Thompson is known as one of the most-performed American composers of choral music, notable for writing that is approachable to both audiences and choirs. The Second Symphony is “an excellent example” of what the composer was capable of when not composing for voices, say the sleeve notes. We say it’s ideal if you want to tackle modern classical music but don’t want anything too heavy. It’s not intimidating. The work opens with an allegro that’s vibrant and almost catchy, with jazz elements. (The opening bars reminded us of the music from Monty Python’s Holy Grail, as the knights ride to be taunted by the French). It’s instantly likeable and that initial listener-friendly feel will carry you into the CD.
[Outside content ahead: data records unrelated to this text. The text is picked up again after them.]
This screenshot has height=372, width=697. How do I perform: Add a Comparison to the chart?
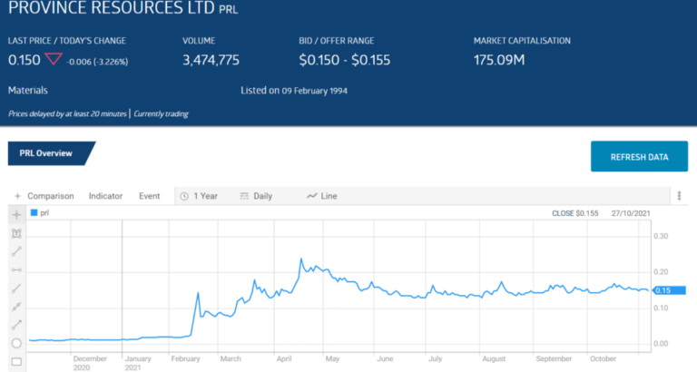click(50, 196)
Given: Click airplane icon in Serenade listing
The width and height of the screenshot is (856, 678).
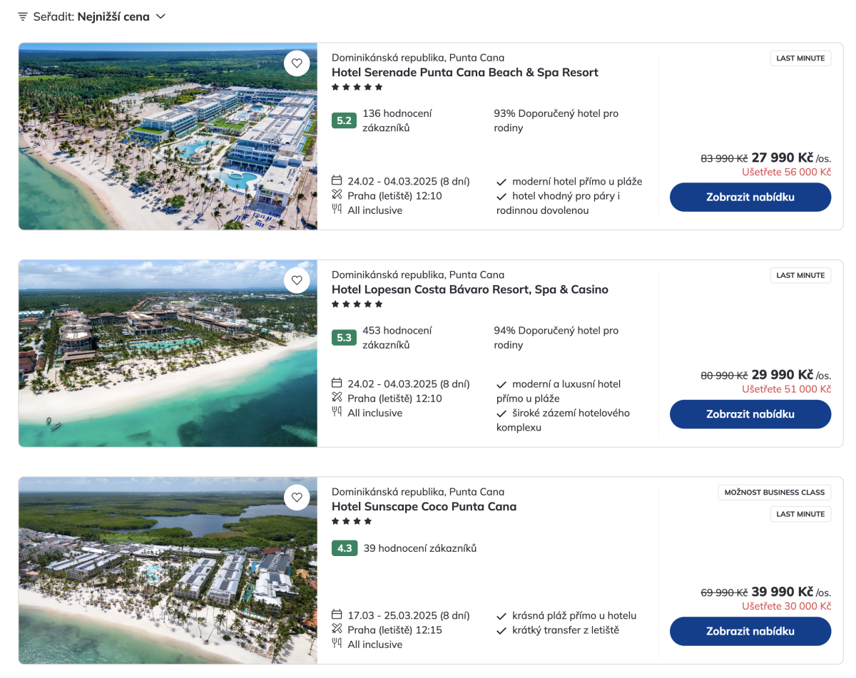Looking at the screenshot, I should (337, 195).
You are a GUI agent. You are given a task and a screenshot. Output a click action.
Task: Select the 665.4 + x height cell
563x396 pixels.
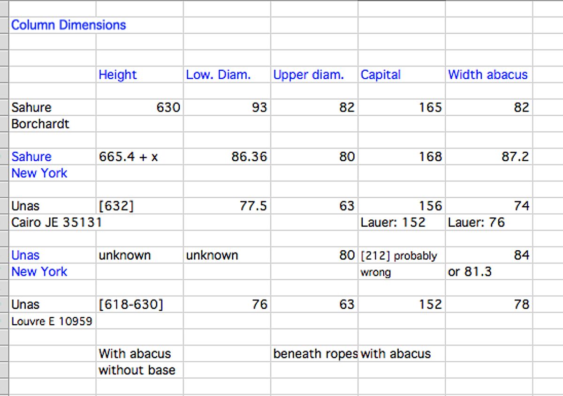click(129, 157)
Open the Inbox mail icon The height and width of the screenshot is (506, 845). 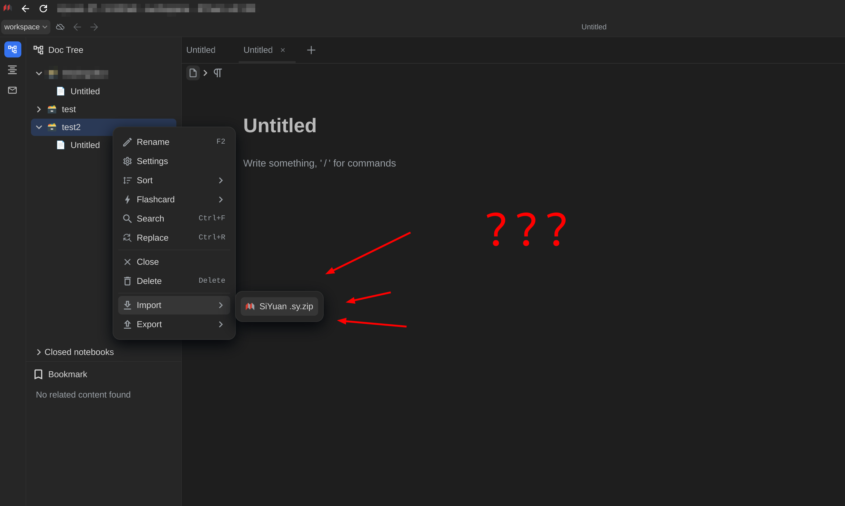[x=12, y=90]
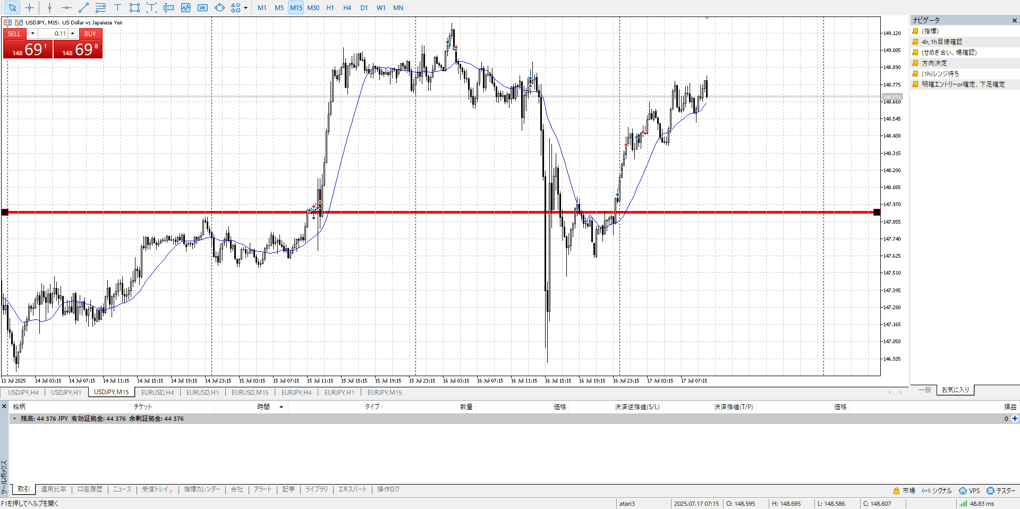Image resolution: width=1020 pixels, height=509 pixels.
Task: Open the shapes objects dropdown arrow
Action: coord(245,8)
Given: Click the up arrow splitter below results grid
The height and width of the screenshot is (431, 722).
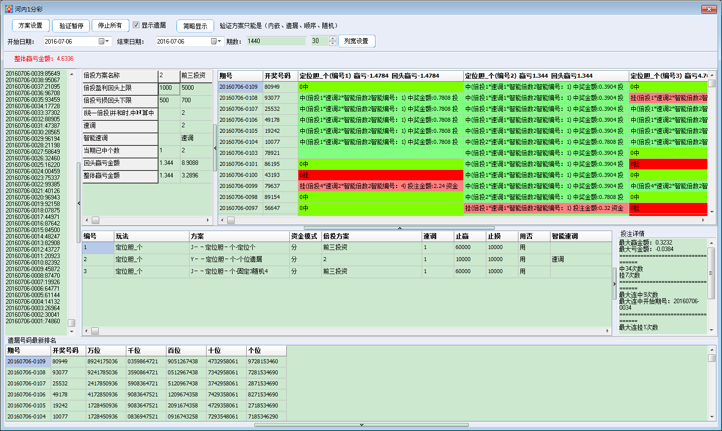Looking at the screenshot, I should pos(400,228).
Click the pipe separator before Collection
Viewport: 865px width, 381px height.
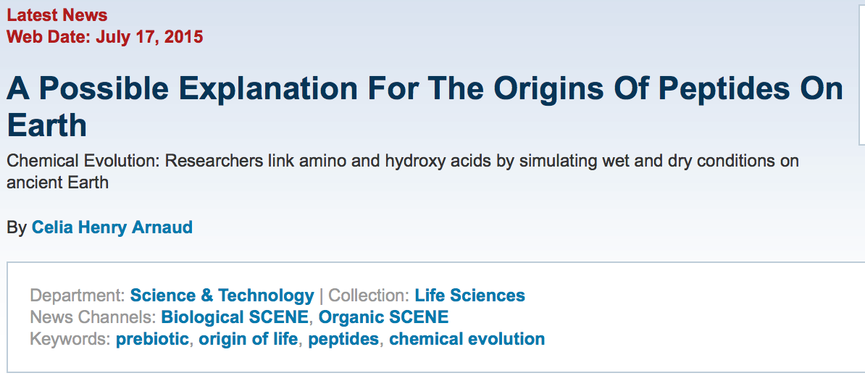pyautogui.click(x=321, y=296)
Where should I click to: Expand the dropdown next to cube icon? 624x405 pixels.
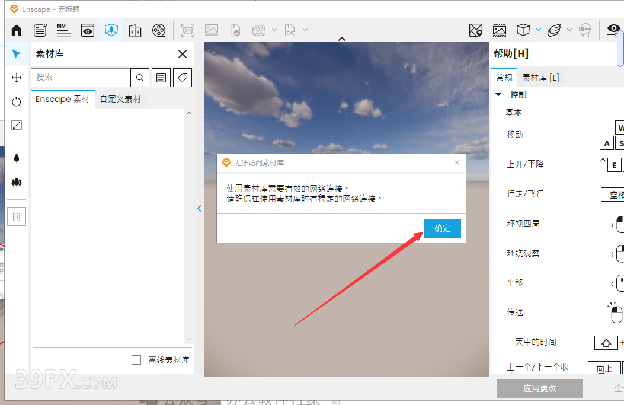tap(539, 30)
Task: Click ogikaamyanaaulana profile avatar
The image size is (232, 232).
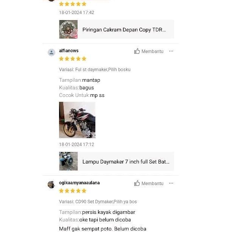Action: (x=51, y=185)
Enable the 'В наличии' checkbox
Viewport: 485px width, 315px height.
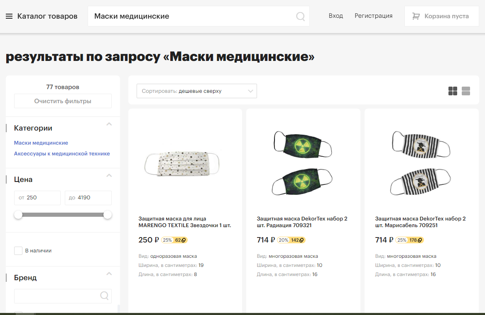click(18, 251)
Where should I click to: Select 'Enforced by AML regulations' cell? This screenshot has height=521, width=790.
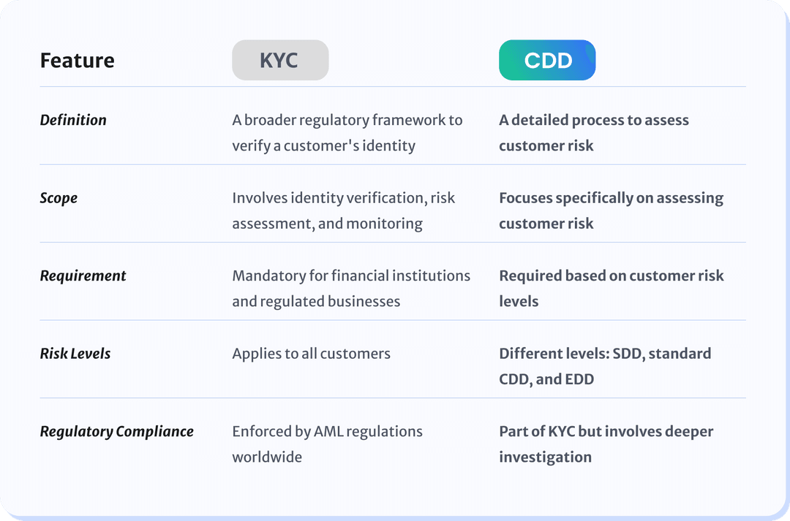[327, 444]
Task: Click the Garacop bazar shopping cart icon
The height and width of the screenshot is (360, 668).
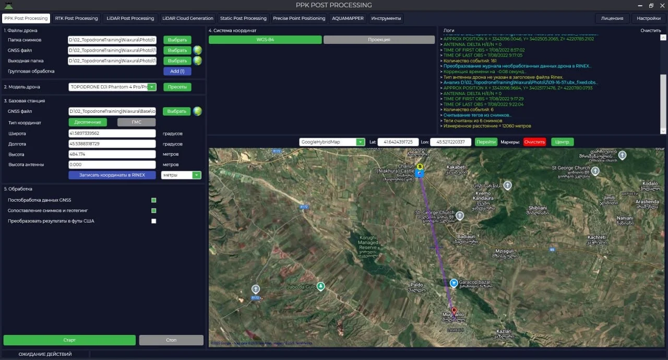Action: [454, 283]
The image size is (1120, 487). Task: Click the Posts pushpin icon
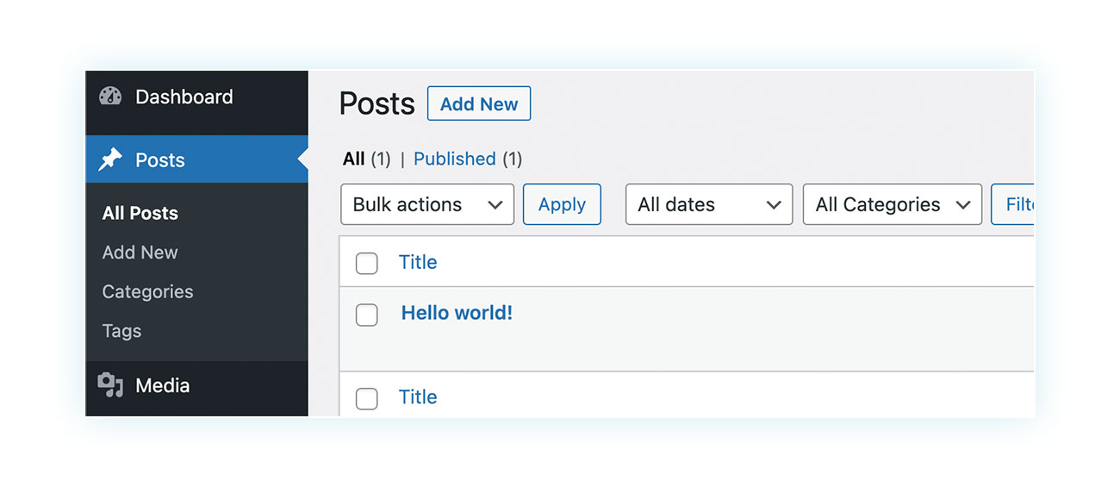pyautogui.click(x=110, y=159)
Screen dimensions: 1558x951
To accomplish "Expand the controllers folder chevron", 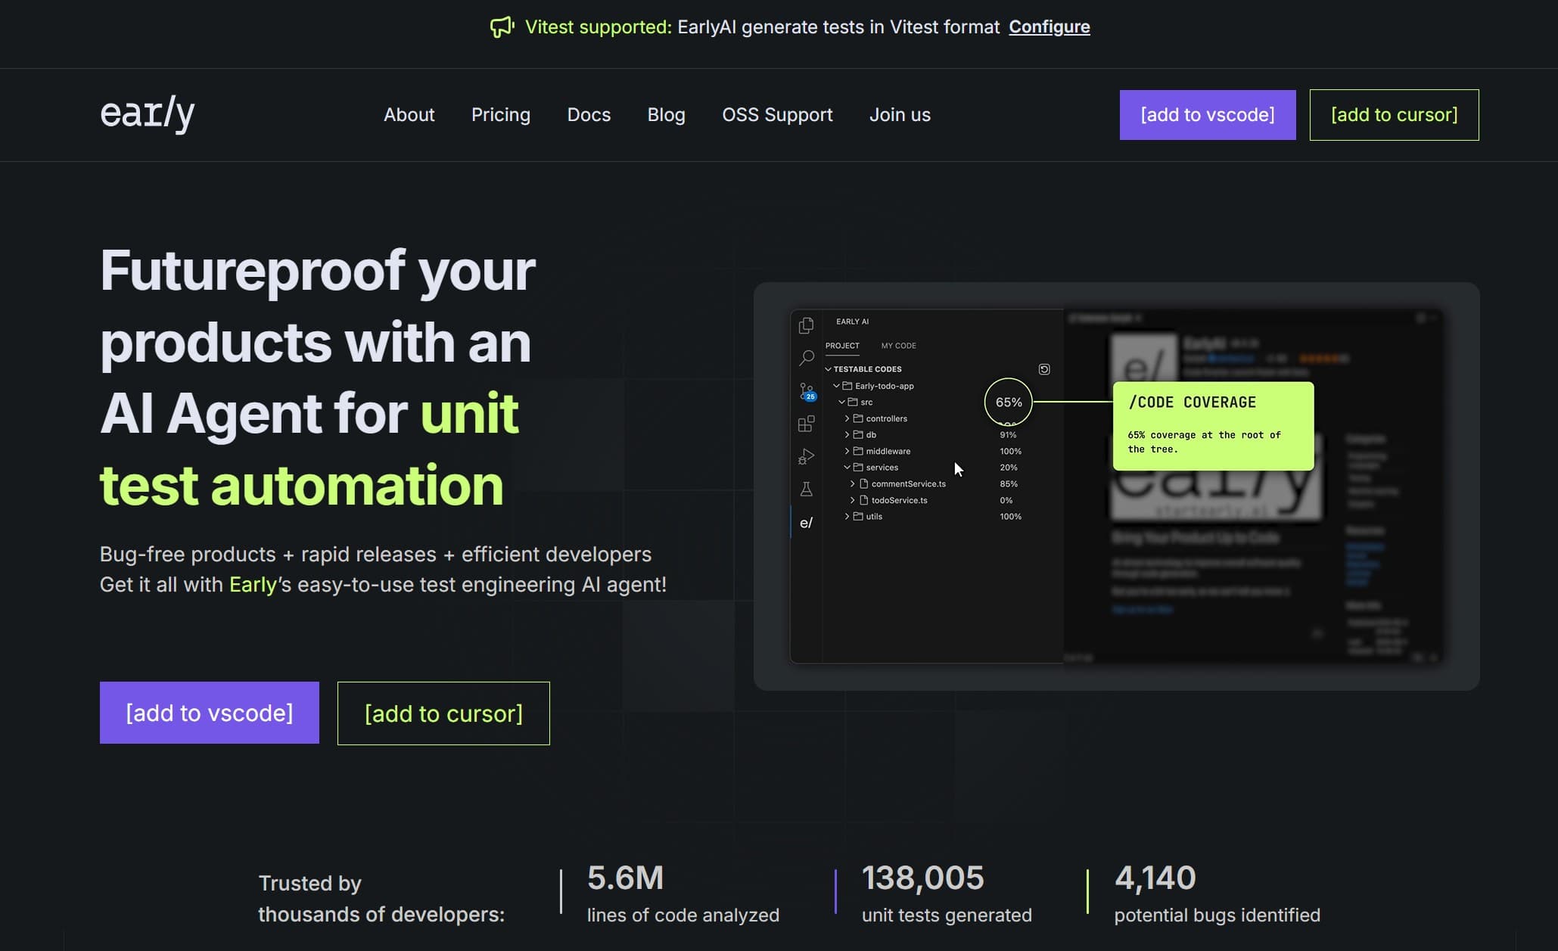I will pos(847,418).
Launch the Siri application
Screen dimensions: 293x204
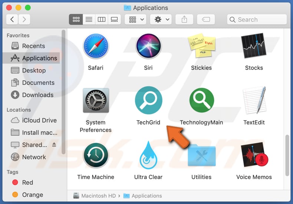148,46
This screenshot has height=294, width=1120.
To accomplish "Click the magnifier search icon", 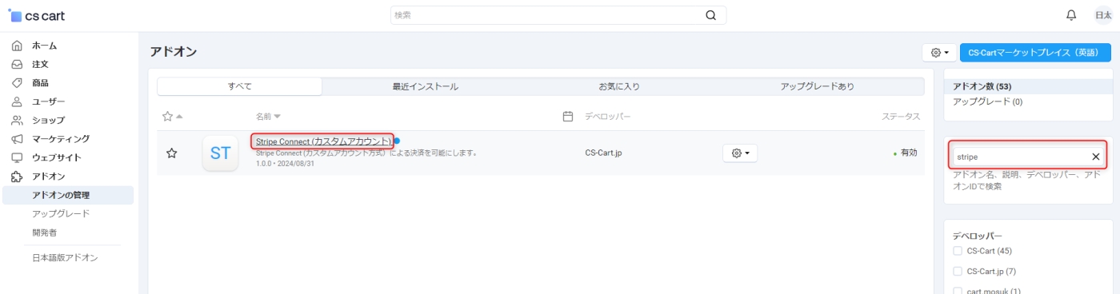I will [711, 15].
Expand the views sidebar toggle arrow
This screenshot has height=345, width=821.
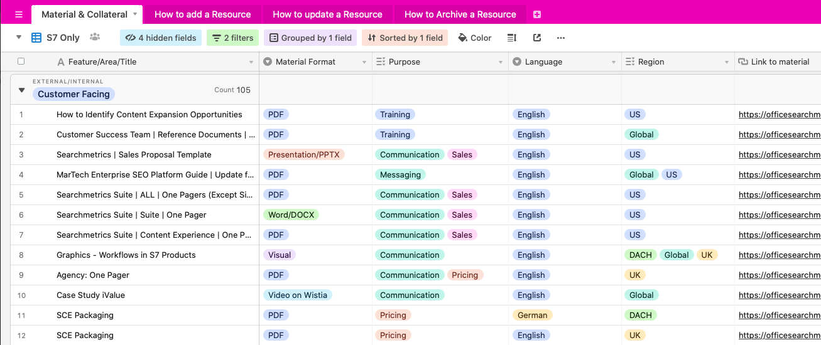[x=19, y=38]
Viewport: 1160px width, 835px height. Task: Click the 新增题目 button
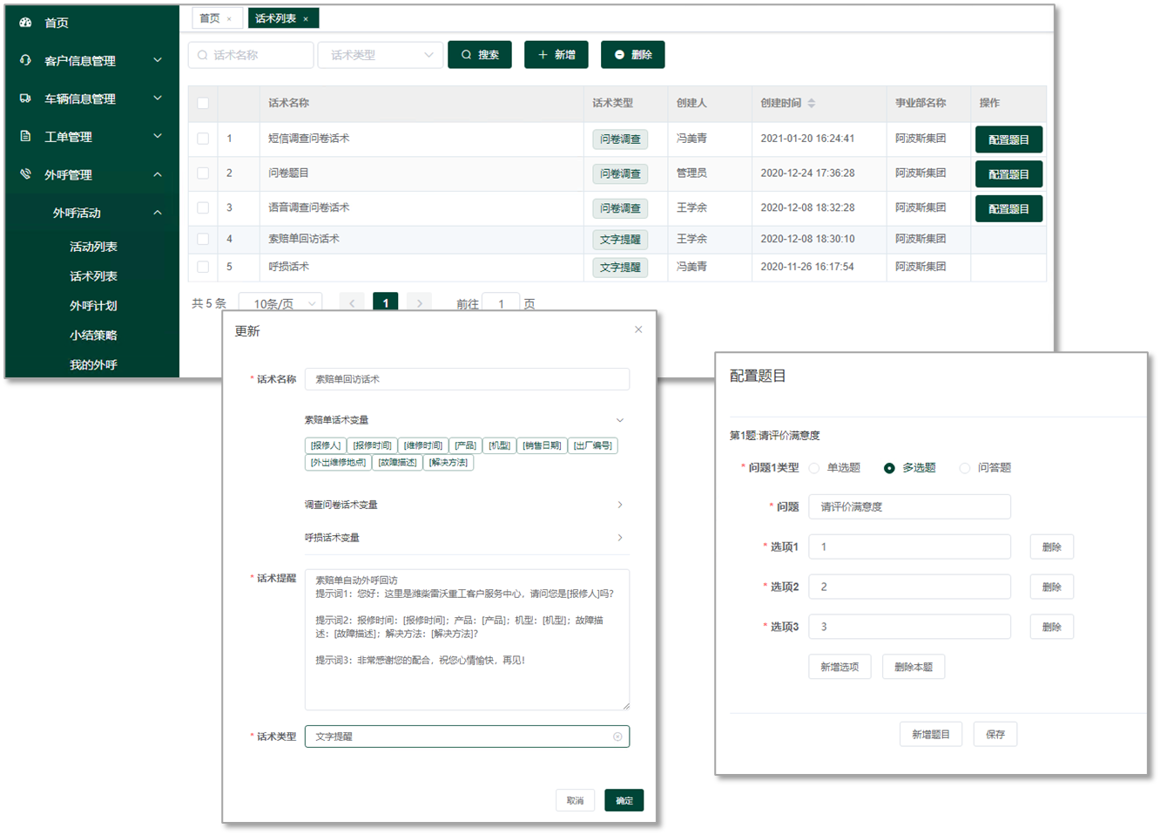pos(930,735)
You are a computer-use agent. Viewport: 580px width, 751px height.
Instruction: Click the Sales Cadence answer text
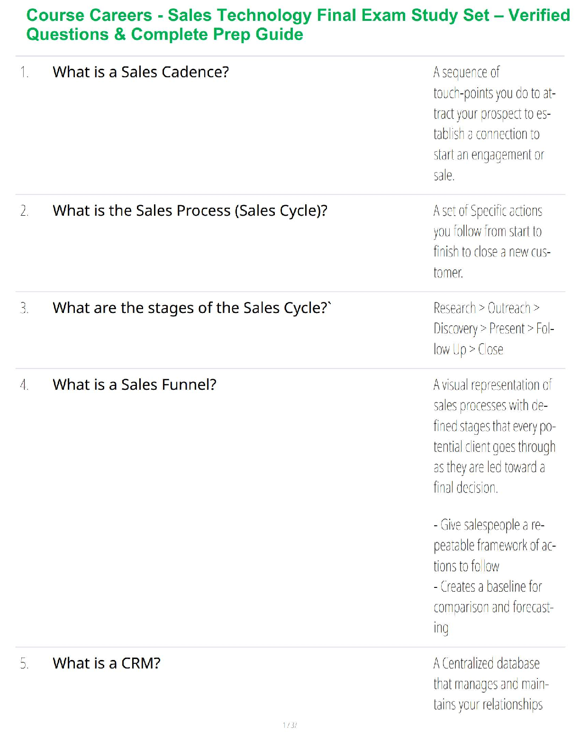click(x=493, y=124)
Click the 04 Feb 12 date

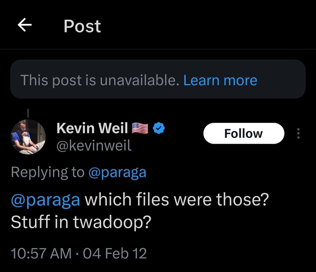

This easy charm continues into the second and third movements, sections of both conjuring up either music on the Light Programme in about 1949 or the soundtrack of a black and white romantic movie.
The programme continues with Samuel Adams’ Drift And Providence, for which the composer (who’s in his 30s) took recordings of the Pacific Ocean, transformed them digitally, and transcribed them for instruments. The sleeve notes say he has to use a laptop when playing it live, as most orchestral music occurs in the frequencies between 60 and 4,000 hertz, whereas the ocean tends to make noise in frequencies below 60 hertz and above 5,000. Despite this geekery, it’s a nice piece, and sounds suitably watery.
The third piece is Samuel Barber’s Symphony No.1, the first American work to be performed at the Salzburg Festival. It’s nearly as accessible as the Thompson, just a tad more formal but with some lovely romantic sections, and lively in places.
This is all performed by the elite conservatory students of the National Orchestral Institute Philharmonic; they’re still students, albeit really good ones. Impressive.